The team has had 39 head coaches and 1 interim head coach since Tulane began playing football in 1893. 13 coaches have led the program to postseason bowl games: R. R. Brown, Bernie Bierman, Ted Cox, Red Dawson, Jim Pittman, Bennie Ellender, Larry Smith, Vince Gibson, Mack Brown, Tommy Bowden, Chris Scelfo, Curtis Johnson, and Willie Fritz. While Tommy Bowden led the 1998 team to a perfect 11–0 regular season and the 1998 Liberty Bowl, Chris Scelfo coached the team during that game. Seven coaches have led the team to conference championships: Clark Shaughnessy (1 SIAA and 1 SoCon), Bernie Bierman (3 SoCon), Ted Cox (1 SEC), Red Dawson (1 SEC), Henry E. Frnka (1 SEC), Tommy Bowden (1 C-USA), and Willie Fritz (1 AAC). 

Clark Shaughnessy and Chris Scelfo are tied as the all-time leaders in games coached at Tulane with 94 each. Clark Shaughnessy is the all-time leader in years coached (11) and total wins (59). The current head coach, Willie Fritz, has the second-most program wins (43) of all time.

Home stadium

The Green Wave have played their home games in Yulman Stadium on its Uptown campus since 2014. Prior to that season, Tulane played home games in the Louisiana Superdome for nearly 40 seasons, and in its previous on-campus venue, the third Tulane Stadium, before that. The Green Wave have also played at the second Tulane Stadium, first Tulane Stadium, Athletic Park and Crescent City Base Ball Park.

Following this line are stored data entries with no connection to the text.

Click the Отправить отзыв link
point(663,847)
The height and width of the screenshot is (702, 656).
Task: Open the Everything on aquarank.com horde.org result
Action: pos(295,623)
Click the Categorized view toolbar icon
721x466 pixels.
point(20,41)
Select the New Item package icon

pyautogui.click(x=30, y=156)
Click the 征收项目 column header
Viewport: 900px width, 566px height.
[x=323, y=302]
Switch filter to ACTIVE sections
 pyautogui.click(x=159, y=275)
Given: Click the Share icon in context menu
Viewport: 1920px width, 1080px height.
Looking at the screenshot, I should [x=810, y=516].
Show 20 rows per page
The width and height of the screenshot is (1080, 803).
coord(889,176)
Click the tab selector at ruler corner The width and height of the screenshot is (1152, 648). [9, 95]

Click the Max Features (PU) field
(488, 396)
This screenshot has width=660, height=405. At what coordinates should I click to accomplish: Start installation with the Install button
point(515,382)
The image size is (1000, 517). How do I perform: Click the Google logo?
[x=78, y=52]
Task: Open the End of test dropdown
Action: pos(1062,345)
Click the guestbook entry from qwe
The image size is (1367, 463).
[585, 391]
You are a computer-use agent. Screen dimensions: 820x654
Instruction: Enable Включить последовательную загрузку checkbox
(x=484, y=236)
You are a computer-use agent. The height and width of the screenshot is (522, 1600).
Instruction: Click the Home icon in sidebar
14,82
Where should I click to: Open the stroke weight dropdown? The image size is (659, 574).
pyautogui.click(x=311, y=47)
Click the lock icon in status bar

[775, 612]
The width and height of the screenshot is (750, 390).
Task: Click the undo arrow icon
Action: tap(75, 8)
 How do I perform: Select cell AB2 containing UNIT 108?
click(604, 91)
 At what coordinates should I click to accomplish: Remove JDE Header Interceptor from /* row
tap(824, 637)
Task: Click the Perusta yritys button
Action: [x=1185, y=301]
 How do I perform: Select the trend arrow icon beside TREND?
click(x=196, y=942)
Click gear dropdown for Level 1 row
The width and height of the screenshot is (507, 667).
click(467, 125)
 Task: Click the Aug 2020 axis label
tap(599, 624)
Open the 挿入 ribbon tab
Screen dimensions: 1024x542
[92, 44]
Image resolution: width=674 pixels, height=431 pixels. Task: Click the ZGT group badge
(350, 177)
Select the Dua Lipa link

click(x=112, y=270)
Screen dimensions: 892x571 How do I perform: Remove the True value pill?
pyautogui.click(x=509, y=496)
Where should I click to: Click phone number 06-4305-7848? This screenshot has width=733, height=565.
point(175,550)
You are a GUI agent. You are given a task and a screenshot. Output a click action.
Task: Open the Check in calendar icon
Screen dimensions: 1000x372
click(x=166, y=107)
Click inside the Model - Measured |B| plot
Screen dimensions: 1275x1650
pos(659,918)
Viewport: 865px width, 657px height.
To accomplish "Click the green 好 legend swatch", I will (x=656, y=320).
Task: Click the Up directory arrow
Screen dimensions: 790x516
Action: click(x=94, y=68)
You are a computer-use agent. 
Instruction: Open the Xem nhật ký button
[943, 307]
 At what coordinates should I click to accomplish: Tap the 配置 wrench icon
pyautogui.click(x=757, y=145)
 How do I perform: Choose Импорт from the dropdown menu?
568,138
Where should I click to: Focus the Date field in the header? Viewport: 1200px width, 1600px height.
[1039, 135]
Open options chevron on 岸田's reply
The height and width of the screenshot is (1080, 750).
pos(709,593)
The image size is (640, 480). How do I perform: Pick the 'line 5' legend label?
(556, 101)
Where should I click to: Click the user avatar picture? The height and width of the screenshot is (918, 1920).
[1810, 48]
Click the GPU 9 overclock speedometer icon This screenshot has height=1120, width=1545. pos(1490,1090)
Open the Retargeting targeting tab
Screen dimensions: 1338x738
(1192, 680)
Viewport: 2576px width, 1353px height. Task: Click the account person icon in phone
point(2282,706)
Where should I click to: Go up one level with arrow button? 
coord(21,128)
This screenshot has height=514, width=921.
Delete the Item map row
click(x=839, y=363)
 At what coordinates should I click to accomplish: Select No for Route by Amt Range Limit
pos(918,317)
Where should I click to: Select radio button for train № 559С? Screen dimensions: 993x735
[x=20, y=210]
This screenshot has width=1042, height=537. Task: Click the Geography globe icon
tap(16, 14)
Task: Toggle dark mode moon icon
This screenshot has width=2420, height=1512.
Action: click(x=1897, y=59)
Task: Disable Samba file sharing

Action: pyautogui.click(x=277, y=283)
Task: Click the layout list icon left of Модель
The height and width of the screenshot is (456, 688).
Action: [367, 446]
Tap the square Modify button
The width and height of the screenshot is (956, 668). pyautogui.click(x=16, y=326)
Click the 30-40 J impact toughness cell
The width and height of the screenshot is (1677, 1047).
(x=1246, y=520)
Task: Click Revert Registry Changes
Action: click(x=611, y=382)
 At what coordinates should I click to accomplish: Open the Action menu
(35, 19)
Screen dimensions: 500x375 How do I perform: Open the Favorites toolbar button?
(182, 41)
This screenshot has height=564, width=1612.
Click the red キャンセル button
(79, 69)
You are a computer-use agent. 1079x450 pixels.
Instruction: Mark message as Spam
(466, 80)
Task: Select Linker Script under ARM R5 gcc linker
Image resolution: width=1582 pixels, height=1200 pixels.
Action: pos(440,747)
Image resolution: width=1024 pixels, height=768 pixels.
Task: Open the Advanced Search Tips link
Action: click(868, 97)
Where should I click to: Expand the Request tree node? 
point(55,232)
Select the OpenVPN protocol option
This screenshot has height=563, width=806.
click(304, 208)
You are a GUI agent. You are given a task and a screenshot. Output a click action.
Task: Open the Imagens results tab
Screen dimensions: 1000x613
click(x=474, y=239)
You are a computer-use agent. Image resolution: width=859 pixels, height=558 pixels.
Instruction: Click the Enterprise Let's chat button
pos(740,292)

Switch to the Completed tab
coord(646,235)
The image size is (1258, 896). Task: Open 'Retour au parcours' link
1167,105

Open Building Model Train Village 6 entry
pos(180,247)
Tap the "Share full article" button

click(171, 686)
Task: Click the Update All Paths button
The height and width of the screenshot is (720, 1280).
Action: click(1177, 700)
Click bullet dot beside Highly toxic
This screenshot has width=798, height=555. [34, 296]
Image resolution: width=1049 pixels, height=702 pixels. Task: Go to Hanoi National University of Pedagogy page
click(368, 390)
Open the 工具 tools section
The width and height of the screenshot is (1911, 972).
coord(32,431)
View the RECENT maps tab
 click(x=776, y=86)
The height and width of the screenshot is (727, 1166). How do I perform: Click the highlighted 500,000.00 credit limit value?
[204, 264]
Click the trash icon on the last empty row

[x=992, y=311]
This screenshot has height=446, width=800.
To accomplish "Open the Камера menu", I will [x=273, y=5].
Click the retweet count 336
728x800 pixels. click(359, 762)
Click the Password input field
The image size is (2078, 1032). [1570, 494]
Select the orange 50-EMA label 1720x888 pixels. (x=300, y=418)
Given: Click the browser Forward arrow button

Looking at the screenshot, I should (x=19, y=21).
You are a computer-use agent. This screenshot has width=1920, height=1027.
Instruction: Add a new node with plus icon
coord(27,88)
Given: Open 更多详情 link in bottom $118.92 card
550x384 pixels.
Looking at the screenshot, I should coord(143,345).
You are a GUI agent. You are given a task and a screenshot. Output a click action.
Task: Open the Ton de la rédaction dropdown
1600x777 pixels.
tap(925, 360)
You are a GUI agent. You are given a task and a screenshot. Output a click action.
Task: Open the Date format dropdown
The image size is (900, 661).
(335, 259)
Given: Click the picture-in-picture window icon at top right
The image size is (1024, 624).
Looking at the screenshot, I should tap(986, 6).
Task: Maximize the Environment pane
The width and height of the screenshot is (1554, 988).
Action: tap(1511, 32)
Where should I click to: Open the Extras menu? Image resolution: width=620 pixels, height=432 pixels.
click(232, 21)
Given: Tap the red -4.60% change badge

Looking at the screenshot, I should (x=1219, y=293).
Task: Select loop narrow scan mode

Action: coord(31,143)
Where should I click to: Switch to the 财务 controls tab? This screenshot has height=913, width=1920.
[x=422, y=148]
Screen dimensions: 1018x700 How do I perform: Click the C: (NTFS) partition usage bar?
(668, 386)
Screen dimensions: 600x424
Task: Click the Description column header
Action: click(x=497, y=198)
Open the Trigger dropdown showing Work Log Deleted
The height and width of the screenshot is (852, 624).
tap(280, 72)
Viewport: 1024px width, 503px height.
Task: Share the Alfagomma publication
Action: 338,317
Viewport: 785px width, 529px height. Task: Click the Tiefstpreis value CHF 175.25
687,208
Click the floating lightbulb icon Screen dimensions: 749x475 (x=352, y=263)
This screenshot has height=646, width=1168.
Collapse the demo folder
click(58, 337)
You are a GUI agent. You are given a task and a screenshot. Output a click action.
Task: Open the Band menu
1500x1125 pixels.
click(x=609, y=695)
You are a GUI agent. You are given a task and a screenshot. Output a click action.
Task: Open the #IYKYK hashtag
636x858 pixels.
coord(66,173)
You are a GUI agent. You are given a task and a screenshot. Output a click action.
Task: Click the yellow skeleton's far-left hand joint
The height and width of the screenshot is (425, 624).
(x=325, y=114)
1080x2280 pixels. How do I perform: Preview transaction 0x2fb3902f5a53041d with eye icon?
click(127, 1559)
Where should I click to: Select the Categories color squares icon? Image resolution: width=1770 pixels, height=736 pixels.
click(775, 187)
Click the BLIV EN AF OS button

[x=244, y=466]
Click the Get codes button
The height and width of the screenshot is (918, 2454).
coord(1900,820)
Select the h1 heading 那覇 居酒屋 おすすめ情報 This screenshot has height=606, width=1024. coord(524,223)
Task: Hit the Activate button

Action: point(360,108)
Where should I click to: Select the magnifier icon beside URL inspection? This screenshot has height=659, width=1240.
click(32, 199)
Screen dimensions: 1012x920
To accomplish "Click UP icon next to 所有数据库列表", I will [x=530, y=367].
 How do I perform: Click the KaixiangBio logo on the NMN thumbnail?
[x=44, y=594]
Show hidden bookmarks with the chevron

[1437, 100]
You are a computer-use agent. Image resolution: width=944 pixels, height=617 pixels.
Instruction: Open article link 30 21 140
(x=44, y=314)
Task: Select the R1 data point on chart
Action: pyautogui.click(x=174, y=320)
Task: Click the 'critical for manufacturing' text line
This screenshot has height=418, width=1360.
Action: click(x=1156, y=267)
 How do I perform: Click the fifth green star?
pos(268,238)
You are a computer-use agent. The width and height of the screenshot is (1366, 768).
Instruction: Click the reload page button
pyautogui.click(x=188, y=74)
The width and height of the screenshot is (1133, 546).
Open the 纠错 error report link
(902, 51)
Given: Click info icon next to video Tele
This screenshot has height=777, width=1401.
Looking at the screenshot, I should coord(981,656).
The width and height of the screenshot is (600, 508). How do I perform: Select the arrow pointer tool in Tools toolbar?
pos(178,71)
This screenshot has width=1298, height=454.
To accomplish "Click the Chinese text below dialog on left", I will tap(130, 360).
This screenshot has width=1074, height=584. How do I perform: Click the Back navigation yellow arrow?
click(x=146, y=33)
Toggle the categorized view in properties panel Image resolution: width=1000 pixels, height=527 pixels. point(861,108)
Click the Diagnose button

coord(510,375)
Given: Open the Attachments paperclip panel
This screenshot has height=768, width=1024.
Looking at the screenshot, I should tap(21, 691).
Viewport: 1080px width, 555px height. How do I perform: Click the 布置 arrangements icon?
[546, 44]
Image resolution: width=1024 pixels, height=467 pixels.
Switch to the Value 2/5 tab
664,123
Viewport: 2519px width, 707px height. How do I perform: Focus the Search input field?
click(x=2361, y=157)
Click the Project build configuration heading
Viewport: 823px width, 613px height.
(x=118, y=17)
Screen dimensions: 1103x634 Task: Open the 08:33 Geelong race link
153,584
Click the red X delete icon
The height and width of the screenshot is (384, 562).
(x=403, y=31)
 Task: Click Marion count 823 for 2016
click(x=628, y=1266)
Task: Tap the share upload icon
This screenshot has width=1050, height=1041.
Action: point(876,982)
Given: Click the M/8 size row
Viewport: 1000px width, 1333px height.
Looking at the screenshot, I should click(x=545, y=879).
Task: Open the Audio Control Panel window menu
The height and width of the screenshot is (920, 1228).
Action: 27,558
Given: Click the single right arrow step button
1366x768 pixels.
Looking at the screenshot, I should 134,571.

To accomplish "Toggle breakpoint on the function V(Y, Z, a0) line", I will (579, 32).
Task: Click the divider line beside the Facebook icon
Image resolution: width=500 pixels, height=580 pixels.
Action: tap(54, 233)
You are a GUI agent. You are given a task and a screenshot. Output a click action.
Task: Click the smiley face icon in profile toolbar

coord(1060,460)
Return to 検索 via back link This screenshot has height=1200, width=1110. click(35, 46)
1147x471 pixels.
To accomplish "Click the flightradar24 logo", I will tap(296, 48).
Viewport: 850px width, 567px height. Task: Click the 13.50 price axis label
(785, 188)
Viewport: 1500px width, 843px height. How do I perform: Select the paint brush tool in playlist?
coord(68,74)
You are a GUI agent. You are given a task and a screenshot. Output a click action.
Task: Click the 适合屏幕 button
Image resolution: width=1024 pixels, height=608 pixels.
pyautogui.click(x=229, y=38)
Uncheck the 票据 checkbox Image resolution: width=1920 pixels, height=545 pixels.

Because Tulane's campus is landlocked within Uptown New Orleans, Yulman is tightly fit within its athletic footprint and directly abutting the surrounding neighborhood. The stadium has a capacity of 30,000 spectators and was constructed with the ability to expand.

Rivalries

LSU 

Tulane's biggest and oldest rival was LSU. It began in 1893 with a 34–0 Green Wave victory over the Tigers. The teams stopped meeting every year in the Battle for the Rag in 2009. The rivalry became less competitive after 1948, until Tulane broke a 25-game non-winning streak in 1973 with a 14–0 victory in front of a Tulane Stadium record crowd of 86,598 in the final installment of the long-time rivalry played on Tulane's campus. Between 1979 and 1982, Tulane won three out of four games against the Tigers; the 1982 win was the last win to date. The two schools stopped playing annually after the 1994 game; however, they have met six times (1996, 2001, 2006, 2007, 2008, and 2009) since. As a condition of the broken series agreement made in 2006, a potential future game will be played in a future season in New Orleans. LSU leads the series 69–23–7 through the 2019 season.

Southern Miss 

Known as the Battle for the Bell, Tulane's rivalry with Southern Miss was played yearly from 1979 until 2006 and alternates sites between New Orleans and Hattiesburg, Mississippi. As a result of Conference USA splitting into East and West divisions in 2005, the game was played two out of every four years. The rivalry was put on hold as a result of Tulane's move to The American Athletic Conference in 2014, but in 2017 the schools announced new games slated for 2022, 2023, 2026, and 2027. Southern Miss leads the series 24–9 through the 2022 season.

Auburn 

Tulane leads the series with Auburn 17–15–6 through the 2019 season.

Ole Miss 

Ole Miss leads the series 42–28 through the 2018 season.

Culture

Marching band

The Tulane University Marching Band (TUMB) was founded in 1920 as a military band. It dissolved shortly after the team's move to the Superdome in the 1970s and did not formally return until 2006. The TUMB performs at home games each fall and in Mardi Gras parades each spring.

Mascot
Riptide the Pelican debuted in 1998 with the re-branding of Tulane athletics. Prior to that, the school used an angry wave nicknamed "Gumby" by fans, and before that a John Chase creation named "Greenie."

Individual honors

All-Americans

Tulane has had 19 players named to first-team All-America teams. Of those 19, five were consensus selections, with one being a unanimous selection.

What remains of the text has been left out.